Then, Now, Next:
Oral History and Social Change
By the 2014 OHMA Cohort, May 1, 2015
Co-Curated by Amy Starecheski, OHMA Associate Director & Helen Gibb, 2014
Check out the full event description on the OHMA blog
Oral history has the potential to transform public dialogue about the most important issues of our time—race and police violence, income inequality, gentrification, the crisis of democracy—by amplifying diverse voices in the public sphere, providing new perspectives and historical context.
How can oral histories help us understand and catalyze social change? This interactive, multimedia pop-up exhibit, curated by the students and faculty of the Columbia Oral History Master of Arts program, will present eleven projects engaging this question from eleven different angles, asking:
- How do experiences of collective power become myths, and how do these myths generate or defuse new waves of activism?

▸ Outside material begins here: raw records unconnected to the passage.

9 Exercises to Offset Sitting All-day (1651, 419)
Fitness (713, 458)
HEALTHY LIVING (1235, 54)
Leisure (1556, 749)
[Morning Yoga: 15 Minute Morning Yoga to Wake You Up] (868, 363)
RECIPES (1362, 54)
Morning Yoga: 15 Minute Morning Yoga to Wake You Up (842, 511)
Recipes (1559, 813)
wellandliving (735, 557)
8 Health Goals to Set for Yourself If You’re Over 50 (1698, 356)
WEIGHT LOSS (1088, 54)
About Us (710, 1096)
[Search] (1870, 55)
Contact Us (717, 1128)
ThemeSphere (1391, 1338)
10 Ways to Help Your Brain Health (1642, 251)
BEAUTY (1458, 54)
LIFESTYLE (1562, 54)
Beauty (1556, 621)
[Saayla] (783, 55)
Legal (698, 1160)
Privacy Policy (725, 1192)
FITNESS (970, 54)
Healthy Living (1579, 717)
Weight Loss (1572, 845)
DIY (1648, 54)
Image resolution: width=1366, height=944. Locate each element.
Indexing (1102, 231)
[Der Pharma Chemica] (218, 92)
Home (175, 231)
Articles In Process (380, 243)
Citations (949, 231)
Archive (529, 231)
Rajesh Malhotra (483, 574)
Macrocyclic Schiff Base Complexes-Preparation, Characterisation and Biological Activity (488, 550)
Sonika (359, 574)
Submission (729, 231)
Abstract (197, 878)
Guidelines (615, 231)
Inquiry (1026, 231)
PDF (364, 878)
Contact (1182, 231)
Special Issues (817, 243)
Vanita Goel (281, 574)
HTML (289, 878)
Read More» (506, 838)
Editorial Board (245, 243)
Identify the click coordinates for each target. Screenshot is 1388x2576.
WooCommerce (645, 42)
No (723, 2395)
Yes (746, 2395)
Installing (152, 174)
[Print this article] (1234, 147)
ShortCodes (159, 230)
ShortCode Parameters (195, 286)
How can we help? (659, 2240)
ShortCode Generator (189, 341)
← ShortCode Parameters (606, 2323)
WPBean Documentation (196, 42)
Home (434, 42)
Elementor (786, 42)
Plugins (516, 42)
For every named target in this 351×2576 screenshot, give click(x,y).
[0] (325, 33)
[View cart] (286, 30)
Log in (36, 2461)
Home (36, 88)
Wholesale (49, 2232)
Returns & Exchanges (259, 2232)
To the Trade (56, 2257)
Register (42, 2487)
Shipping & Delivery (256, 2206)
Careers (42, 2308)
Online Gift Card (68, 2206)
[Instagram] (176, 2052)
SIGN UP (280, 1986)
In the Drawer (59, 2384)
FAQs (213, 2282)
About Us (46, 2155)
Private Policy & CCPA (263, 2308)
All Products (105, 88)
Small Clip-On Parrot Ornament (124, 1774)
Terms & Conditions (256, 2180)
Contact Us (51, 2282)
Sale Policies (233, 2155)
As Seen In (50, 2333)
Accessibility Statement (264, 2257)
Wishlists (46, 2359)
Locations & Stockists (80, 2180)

- How do stories of urban places nurture resilient communities?
- How are living traditions of resistance passed down between generations and how are these traditions disrupted?
- How do personal stories about the past document injustice and provide clues to a new way forward?
- How do we use knowledge of history to imagine and create the future we want?
Audience members will be invited to don headphones and dip into immersive community spaces, including a sultry jazz club, a midwife’s office, and a neighborhood hair salon.